What is expected:
Reproduce exactly the lines of the material beneath, from the line that contains "Gifts (31, 2540)" to the line that contains "1016 23rd St, Rockford, IL", both included, and no other lines.

Material for this exercise:

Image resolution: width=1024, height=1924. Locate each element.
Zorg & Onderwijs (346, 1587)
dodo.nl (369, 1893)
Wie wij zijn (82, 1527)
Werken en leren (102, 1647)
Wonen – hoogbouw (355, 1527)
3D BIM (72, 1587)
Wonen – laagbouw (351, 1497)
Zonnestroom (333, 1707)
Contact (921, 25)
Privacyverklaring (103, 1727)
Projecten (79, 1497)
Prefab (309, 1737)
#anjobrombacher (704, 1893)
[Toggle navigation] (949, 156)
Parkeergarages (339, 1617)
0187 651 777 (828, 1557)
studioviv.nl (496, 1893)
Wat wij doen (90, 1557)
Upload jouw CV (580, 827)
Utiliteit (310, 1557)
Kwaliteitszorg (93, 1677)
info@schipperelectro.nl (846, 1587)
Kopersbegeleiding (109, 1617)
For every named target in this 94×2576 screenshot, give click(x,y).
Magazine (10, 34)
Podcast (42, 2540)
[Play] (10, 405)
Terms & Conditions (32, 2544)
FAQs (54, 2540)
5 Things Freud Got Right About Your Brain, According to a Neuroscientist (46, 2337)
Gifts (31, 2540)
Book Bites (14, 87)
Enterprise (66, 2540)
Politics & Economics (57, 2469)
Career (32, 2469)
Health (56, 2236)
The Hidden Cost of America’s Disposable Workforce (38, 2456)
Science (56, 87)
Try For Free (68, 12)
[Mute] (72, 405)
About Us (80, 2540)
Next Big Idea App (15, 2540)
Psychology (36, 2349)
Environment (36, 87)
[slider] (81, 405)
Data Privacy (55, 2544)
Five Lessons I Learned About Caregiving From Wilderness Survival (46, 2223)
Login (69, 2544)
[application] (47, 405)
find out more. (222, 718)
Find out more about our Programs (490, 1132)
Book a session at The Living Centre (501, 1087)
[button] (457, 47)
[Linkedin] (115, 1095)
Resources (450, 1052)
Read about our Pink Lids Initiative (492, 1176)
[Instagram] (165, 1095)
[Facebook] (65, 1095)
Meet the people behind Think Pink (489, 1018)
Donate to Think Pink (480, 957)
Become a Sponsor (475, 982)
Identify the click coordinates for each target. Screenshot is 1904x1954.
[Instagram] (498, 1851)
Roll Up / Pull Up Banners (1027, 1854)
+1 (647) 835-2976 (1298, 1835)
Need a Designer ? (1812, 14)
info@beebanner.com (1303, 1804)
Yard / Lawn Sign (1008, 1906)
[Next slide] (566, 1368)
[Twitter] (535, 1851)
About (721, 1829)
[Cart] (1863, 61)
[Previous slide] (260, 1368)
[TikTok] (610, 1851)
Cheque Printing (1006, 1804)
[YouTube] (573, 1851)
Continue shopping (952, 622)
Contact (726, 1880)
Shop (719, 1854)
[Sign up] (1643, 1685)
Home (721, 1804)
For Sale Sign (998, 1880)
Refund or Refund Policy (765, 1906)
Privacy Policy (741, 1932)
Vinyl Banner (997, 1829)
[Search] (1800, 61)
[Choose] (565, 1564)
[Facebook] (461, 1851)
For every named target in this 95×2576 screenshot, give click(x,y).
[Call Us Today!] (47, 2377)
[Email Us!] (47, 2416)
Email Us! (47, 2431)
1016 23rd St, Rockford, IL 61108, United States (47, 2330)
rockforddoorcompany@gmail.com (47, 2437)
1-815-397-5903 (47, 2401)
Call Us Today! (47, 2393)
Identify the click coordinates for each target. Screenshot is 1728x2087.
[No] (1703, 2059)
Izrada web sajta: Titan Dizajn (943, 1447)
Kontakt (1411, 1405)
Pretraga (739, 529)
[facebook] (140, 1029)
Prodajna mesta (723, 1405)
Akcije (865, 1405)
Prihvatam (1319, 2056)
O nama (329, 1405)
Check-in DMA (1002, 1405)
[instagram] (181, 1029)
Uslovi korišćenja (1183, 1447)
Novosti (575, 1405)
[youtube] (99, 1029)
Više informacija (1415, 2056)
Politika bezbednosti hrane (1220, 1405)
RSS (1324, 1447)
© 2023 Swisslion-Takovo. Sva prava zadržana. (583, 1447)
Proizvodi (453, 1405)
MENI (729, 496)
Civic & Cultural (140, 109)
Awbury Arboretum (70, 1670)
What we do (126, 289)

Finished task:
Gifts (31, 2540)
Book Bites (14, 87)
Enterprise (66, 2540)
Politics & Economics (57, 2469)
Career (32, 2469)
Health (56, 2236)
The Hidden Cost of America’s Disposable Workforce (38, 2456)
Science (56, 87)
Try For Free (68, 12)
[Mute] (72, 405)
About Us (80, 2540)
Next Big Idea App (15, 2540)
Psychology (36, 2349)
Environment (36, 87)
[slider] (81, 405)
Data Privacy (55, 2544)
Five Lessons I Learned About Caregiving From Wilderness Survival (46, 2223)
Login (69, 2544)
[application] (47, 405)
find out more. (222, 718)
Find out more about our Programs (490, 1132)
Book a session at The Living Centre (501, 1087)
[button] (457, 47)
[Linkedin] (115, 1095)
Resources (450, 1052)
Read about our Pink Lids Initiative (492, 1176)
[Instagram] (165, 1095)
[Facebook] (65, 1095)
Meet the people behind Think Pink (489, 1018)
Donate to Think Pink (480, 957)
Become a Sponsor (475, 982)
Identify the click coordinates for each target. Screenshot is 1904x1954.
[Instagram] (498, 1851)
Roll Up / Pull Up Banners (1027, 1854)
+1 (647) 835-2976 (1298, 1835)
Need a Designer ? (1812, 14)
info@beebanner.com (1303, 1804)
Yard / Lawn Sign (1008, 1906)
[Next slide] (566, 1368)
[Twitter] (535, 1851)
About (721, 1829)
[Cart] (1863, 61)
[Previous slide] (260, 1368)
[TikTok] (610, 1851)
Cheque Printing (1006, 1804)
[YouTube] (573, 1851)
Continue shopping (952, 622)
Contact (726, 1880)
Shop (719, 1854)
[Sign up] (1643, 1685)
Home (721, 1804)
For Sale Sign (998, 1880)
Refund or Refund Policy (765, 1906)
Privacy Policy (741, 1932)
Vinyl Banner (997, 1829)
[Search] (1800, 61)
[Choose] (565, 1564)
[Facebook] (461, 1851)
For every named target in this 95×2576 screenshot, give click(x,y).
[Call Us Today!] (47, 2377)
[Email Us!] (47, 2416)
Email Us! (47, 2431)
1016 23rd St, Rockford, IL 61108, United States (47, 2330)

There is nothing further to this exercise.